(Data for the task)

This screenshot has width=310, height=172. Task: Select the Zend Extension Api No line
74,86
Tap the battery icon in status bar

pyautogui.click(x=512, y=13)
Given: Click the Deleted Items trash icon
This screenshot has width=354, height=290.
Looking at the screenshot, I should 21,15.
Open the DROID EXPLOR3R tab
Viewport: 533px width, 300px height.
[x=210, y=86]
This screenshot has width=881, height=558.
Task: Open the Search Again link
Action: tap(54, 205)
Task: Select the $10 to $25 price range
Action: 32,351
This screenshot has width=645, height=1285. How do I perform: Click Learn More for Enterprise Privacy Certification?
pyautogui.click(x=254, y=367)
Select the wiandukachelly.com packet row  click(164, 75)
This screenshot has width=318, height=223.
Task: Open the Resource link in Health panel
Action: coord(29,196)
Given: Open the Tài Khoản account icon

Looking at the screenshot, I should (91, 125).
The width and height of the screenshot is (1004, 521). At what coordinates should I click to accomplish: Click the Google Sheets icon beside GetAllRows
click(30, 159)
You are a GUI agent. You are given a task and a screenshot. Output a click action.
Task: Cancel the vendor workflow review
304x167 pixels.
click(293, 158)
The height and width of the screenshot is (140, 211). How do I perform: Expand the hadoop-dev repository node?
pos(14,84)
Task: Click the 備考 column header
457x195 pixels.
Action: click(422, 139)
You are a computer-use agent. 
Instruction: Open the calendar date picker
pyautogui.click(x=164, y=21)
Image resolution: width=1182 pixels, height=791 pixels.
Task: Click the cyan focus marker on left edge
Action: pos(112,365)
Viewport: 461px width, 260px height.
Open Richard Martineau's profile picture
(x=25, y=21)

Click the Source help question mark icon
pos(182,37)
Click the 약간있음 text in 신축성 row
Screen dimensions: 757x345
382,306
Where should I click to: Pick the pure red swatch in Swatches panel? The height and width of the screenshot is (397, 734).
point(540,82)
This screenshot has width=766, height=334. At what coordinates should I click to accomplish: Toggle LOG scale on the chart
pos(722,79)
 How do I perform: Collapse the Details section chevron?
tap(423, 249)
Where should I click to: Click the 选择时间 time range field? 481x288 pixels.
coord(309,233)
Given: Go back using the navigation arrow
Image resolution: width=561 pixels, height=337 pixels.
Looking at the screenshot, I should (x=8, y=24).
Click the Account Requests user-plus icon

(End Data for the task)

*Instructions for the task*: Among the entries above, say how many lines hold the word "agent". No other words belong in the answer.

*Solution to the exercise*: 2